On Wednesday marked the first anniversary of the blasts on August 4, 2020 which killed 214 people and wounded over 6,000 others, reports Xinhua news agency
Addressing an international conference in support of the Lebanese people, co-hosted by France and the UN, Mohammed said that 12-month emergency response plan articulates collective priority responses to the critical humanitarian needs of the most vulnerable people in Lebanon.
But emergency efforts alone will not solve the crisis, she added.
“We must help lay the foundations for longer-term recovery, anchored in the 2030 Agenda for Sustainable Development,” she said.

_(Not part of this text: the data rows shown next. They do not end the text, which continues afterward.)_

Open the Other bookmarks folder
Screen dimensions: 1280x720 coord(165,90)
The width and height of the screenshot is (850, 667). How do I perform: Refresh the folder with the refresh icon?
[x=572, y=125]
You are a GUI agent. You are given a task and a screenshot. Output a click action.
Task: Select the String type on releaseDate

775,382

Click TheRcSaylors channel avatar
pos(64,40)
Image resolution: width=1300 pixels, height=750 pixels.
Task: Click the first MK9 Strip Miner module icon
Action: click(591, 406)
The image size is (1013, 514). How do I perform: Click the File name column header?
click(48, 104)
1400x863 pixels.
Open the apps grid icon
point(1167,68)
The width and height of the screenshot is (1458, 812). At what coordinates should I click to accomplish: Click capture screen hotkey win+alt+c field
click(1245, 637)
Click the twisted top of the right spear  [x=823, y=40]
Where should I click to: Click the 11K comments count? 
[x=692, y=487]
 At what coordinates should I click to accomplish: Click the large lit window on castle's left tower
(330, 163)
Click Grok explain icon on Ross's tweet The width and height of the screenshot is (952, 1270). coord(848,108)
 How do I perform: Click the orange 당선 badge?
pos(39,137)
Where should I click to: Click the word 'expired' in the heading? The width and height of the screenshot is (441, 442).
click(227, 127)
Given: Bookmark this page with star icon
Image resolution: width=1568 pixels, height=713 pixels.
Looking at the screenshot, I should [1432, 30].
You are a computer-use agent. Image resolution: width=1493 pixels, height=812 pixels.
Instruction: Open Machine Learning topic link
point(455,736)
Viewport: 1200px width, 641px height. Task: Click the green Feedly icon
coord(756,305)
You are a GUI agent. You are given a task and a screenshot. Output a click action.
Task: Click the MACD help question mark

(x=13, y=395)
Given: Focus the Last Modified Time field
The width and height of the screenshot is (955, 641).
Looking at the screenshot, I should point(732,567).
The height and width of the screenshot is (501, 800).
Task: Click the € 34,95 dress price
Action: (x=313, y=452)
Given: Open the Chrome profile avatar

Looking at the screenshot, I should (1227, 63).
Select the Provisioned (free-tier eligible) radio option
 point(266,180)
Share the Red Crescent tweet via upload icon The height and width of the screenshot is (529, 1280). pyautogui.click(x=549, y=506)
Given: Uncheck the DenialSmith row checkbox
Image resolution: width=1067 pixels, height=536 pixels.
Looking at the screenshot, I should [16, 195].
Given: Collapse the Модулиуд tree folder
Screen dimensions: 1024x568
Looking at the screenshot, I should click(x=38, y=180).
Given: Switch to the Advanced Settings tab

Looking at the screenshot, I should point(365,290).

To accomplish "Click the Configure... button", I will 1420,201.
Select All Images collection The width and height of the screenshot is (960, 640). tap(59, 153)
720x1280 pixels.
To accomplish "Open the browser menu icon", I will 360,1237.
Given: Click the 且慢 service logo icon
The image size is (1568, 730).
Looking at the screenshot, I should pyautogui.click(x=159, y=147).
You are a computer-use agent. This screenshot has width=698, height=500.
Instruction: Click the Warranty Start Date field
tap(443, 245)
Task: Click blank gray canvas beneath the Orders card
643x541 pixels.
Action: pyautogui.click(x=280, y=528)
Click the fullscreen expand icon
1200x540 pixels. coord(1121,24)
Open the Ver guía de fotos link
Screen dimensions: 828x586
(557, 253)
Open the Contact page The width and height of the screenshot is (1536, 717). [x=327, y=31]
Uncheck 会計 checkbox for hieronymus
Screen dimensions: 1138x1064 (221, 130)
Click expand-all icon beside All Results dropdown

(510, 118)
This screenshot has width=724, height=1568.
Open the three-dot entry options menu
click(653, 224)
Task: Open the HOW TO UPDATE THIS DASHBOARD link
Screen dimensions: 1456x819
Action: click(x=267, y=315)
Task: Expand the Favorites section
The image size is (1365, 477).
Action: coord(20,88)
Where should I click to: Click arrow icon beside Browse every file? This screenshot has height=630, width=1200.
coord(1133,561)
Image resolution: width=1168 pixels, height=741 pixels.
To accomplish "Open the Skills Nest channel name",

A strong, inclusive, and comprehensive social protection system is needed to ensure the most vulnerable are able to survive the crisis. This is crucial to positioning Lebanon on a path of inclusive growth, decent employment, and social stability, according to the Deputy Secretary-General.
“We need an enabling environment to move the needle. Ultimately, Lebanon needs an empowered government poised to rapidly implement the necessary reforms. This includes macroeconomic-fiscal reform, the promotion of accountability and transparency, legislation to ensure the independence of the judiciary and to root out corruption and regulate public procurement.”
She pledged that the UN will continue to stand with Lebanon and support the country’s recovery toward sustainable development.
Lebanon is in the throes of one of the worst crises in its recent history. The economy is in freefall, institutions are struggling, basic services are collapsing, society is fracturing, and the population is in dire need, said Mohammed.
The people of Lebanon have endured nearly a year without a government, she said, adding that they deserve strong institutions that can deliver relief, justice and redress, and a government of national interests that can pursue an ambitious course for reforms and restore stability, growth and the prospects for a democratic future that provides opportunities and taps into the full potential of Lebanon’s young women and men.
Over half of Lebanese people now live in poverty.
One in three Lebanese suffers from food insecurity. Nearly 4 million people are at risk of not accessing safe water.
Hundreds of thousands of children are at risk of dropping out of school. Unemployment is on the rise. People are struggling every day with inflation and acute shortages of fuel, electricity, medicines, and water, she noted.
Increasingly, Lebanese families and migrants, alongside Syrian and Palestine refugees, find themselves in need of direct emergency assistance just to meet basic needs.
Meanwhile, the Covid-19 pandemic continues to strain Lebanon’s health sector and heavily impact the economy, she said.